Prompt:
Among these entries, count the lines containing the word "label" and answer with only the number.

Exercise materials:
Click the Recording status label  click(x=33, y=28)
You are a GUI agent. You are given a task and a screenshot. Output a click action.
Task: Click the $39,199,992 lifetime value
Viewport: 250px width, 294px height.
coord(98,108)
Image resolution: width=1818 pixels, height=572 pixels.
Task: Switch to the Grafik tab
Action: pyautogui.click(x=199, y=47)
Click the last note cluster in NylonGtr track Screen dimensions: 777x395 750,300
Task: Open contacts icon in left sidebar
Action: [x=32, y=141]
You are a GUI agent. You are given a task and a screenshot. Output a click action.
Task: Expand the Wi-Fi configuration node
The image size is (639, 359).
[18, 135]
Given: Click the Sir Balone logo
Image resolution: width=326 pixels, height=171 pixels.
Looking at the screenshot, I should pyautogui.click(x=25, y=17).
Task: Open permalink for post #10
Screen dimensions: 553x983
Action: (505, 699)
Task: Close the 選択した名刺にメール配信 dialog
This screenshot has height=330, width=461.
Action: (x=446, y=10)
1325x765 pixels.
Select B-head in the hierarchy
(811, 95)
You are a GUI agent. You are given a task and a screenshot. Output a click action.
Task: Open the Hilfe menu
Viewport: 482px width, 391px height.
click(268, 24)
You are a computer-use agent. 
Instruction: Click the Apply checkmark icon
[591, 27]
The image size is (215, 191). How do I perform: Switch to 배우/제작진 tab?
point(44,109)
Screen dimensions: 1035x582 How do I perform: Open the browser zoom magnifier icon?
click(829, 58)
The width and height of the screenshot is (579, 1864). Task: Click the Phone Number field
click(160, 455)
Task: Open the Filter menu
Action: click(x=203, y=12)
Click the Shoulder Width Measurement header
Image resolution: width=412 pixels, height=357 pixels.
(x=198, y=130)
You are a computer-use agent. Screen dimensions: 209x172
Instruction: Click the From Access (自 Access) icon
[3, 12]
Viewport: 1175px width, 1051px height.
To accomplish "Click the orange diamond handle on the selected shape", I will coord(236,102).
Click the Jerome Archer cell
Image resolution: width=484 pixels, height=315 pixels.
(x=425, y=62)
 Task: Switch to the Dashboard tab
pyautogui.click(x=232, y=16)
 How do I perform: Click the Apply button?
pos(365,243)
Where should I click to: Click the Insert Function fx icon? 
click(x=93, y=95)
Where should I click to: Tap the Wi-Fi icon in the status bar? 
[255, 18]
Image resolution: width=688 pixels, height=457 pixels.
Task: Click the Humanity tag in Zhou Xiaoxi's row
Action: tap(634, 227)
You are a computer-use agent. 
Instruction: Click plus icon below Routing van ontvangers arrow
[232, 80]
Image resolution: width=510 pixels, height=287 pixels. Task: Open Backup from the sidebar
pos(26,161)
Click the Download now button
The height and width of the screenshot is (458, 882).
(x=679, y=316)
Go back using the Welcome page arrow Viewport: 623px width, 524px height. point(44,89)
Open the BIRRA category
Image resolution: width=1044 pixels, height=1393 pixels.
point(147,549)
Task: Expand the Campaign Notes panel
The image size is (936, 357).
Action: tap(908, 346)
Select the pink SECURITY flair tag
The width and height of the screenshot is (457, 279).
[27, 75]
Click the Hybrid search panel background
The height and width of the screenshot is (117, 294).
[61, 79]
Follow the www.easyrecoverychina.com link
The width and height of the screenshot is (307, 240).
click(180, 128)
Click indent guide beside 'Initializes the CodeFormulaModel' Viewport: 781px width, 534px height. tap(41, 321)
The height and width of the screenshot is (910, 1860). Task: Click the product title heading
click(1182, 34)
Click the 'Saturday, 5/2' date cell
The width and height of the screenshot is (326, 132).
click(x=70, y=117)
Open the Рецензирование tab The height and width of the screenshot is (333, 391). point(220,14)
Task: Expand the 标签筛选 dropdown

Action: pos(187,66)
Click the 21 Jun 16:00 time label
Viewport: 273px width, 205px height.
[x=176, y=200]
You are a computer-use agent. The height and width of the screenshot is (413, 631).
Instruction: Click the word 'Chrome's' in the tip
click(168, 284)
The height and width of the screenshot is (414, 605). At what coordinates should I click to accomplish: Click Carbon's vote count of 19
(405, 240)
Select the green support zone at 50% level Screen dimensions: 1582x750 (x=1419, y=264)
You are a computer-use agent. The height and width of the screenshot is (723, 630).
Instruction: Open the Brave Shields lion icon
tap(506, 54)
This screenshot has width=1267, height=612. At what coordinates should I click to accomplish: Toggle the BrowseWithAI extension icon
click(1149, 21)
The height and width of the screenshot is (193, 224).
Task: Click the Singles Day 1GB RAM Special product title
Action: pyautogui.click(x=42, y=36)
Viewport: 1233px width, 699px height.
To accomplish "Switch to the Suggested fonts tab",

Exercise solution:
2